:: Your goal ::
Look through the data below. Pick out the lines holding the string "address".

:: Data section ::
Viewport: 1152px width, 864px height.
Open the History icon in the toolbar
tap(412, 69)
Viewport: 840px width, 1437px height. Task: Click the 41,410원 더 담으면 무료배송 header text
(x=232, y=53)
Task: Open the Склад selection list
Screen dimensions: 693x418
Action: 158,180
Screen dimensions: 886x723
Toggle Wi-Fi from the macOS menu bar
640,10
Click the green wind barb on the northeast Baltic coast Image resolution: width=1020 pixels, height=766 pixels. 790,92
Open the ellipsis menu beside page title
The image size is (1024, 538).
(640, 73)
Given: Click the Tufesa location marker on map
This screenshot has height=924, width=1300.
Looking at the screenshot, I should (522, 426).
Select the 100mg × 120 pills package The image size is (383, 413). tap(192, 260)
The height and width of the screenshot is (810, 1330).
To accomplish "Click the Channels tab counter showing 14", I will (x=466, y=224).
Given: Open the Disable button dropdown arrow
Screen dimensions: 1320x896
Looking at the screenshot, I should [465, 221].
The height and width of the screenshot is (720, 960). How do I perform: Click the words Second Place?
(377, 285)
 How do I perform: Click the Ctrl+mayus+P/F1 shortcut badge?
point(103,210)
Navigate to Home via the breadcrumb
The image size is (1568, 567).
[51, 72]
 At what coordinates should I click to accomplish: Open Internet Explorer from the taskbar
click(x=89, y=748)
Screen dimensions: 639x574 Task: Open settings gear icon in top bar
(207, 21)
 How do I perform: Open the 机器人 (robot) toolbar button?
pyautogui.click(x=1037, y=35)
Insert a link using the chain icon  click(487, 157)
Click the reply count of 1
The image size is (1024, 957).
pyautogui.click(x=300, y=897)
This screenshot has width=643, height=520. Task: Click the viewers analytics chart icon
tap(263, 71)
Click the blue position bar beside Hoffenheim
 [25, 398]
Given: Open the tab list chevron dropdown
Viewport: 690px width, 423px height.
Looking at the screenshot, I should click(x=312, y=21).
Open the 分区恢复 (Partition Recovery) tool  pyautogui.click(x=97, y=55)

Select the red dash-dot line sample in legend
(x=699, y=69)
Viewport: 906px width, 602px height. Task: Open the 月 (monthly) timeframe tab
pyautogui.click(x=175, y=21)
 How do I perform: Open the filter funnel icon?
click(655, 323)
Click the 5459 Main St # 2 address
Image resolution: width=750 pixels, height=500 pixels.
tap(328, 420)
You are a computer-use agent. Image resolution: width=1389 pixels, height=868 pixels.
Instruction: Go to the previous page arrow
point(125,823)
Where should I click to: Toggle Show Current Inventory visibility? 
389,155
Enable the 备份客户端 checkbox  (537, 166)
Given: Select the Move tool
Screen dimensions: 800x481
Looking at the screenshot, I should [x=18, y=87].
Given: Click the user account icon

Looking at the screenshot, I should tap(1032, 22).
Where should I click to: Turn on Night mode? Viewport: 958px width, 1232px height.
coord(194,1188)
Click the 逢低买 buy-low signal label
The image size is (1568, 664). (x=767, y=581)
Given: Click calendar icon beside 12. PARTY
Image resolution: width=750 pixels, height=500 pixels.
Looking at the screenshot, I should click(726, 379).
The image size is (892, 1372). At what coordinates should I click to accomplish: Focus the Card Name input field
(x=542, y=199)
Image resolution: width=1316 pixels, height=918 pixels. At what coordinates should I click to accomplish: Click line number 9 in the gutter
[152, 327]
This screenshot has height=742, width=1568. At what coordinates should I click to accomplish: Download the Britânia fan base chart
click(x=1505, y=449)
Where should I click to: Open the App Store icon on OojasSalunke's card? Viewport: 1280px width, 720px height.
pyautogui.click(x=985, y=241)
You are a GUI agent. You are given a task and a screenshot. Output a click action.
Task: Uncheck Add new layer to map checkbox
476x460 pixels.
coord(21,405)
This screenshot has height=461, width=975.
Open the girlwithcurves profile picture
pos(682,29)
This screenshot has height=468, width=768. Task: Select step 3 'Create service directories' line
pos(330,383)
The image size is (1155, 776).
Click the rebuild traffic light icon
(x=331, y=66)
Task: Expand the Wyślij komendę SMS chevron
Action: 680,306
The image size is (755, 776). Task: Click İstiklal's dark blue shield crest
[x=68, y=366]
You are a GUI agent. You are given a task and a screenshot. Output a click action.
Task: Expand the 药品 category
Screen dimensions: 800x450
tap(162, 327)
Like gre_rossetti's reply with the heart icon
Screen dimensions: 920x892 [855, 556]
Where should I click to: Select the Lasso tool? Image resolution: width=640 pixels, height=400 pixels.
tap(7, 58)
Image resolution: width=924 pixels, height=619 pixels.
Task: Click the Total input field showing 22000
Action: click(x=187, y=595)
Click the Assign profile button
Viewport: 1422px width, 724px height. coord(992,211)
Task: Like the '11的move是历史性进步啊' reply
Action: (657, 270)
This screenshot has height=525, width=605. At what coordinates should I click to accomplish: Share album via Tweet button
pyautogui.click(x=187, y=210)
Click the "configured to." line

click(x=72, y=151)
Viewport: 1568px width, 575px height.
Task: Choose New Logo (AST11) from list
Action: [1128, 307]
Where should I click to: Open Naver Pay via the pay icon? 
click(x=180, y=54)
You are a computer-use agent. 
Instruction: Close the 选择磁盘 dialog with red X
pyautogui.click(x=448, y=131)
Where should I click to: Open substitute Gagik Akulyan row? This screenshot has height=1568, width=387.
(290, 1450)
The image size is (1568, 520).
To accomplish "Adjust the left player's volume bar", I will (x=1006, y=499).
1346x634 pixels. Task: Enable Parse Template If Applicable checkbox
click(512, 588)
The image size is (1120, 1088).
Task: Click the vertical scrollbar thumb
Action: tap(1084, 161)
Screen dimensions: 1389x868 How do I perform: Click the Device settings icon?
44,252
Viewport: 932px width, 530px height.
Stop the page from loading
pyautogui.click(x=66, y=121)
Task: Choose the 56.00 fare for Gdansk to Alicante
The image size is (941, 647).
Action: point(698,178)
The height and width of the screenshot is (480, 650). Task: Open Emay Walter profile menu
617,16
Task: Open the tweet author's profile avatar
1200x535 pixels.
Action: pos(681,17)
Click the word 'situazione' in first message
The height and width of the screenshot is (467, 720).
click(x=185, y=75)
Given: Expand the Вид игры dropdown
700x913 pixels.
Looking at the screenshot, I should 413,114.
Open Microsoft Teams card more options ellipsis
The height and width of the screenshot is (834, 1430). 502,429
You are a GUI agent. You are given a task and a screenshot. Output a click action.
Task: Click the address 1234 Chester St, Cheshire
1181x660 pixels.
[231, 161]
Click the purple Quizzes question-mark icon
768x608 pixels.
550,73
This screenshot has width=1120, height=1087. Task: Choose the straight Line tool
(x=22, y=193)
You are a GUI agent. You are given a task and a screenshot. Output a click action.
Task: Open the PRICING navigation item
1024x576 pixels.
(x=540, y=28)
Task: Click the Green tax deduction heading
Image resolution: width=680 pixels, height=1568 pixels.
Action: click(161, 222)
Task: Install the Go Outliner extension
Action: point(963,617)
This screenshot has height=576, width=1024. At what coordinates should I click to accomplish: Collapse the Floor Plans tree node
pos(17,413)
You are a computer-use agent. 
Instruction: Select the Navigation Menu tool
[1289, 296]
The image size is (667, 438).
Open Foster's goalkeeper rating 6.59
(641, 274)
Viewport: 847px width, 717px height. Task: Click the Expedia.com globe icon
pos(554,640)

:: Solution to the problem ::
Click the 5459 Main St # 2 address
Task: Click the address 1234 Chester St, Cheshire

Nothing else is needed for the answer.